Este es el tema ríspido de la reforma -que fue discutida durante meses en foros con especialistas y comisiones de legisladores- pero, de prosperar en el Congreso, especialistas dicen que será una herramienta clave para impulsar la producción de crudo de la petrolera.
"Considero que con la reforma petrolera gana Pemex, porque gana en autonomía, flexibilidad y en capacidad de ejecución", dijo el senador oficialista Rubén Camarillo durante el debate.
El Senado aprobó también mayores potestades para el regulador del sector, la creación de tres organismos, uno para establecer la política energética, otro para asegurar la recuperación de reservas y los planes de exploración, y un tercero para asegurar el uso eficiente de la energía.

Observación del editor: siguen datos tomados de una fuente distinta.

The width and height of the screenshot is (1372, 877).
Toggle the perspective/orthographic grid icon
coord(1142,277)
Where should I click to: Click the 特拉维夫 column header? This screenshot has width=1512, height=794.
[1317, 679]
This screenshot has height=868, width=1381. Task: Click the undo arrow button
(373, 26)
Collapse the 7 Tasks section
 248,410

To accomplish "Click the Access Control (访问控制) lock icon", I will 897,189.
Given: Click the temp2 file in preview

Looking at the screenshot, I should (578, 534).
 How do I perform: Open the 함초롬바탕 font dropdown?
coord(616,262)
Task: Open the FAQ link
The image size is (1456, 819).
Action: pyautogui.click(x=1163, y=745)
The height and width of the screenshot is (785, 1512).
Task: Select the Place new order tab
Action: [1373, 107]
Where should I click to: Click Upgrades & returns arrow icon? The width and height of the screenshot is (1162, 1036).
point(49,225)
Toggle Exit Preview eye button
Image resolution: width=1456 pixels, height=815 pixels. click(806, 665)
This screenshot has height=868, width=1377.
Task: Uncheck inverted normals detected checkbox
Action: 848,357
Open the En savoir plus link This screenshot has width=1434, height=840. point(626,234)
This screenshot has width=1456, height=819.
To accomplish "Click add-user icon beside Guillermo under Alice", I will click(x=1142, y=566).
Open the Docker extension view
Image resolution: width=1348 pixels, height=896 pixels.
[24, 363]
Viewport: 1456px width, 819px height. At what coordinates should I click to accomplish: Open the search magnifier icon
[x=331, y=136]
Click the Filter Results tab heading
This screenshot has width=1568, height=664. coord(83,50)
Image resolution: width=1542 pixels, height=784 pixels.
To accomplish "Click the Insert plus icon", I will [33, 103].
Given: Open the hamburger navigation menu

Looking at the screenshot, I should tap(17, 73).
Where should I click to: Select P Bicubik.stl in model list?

Pero ahora la iniciativa deberá ser aprobada por la Cámara de Diputados, que comenzaría a discutir la reforma la próxima semana, dijeron legisladores.
PROTESTAS CALLEJERAS
Los senadores sesionaron en un edificio anexo a la Cámara Alta porque manifestantes impidieron que los legisladores entraran al salón de plenos, en el centro histórico.
Las protestas, encabezadas por el ex candidato presidencial Andrés Manuel López Obrador, bloquearon desde la mañana del jueves las calles que rodean al Senado y los legisladores intentaron sin éxito llegar a bordo de autobuses custodiados por cientos de policías.
"Nuestros abuelos dieron todo lo que pudieron para que el petróleo sea de los mexicanos, por eso hay que defenderlo", dijo Marta Ferrati, una conductora de radio de 43 años que participó en las protestas contra la reforma.
La participación privada ha desatado polémica, porque muchos consideran al sector petrolero un símbolo de soberanía nacional, desde que nacionalizada en 1938. Y además es la principal fuente de ingresos de México, uno de los mayores proveedores de crudo de Estados Unidos.
Los senadores aliados a López Obrador rechazaron el plan para que Pemex pueda contratar a una sóla empresa a fin de realizar varias actividades dentro de un proyecto, por considerar que le entregaría a los privados grandes extensiones de yacimientos.
"Con los dictámenes que hoy se discuten se contiene el intento privatizador pero no se renuncia expresamente a esa vía", dijo el senador izquierdista Ricardo Monreal.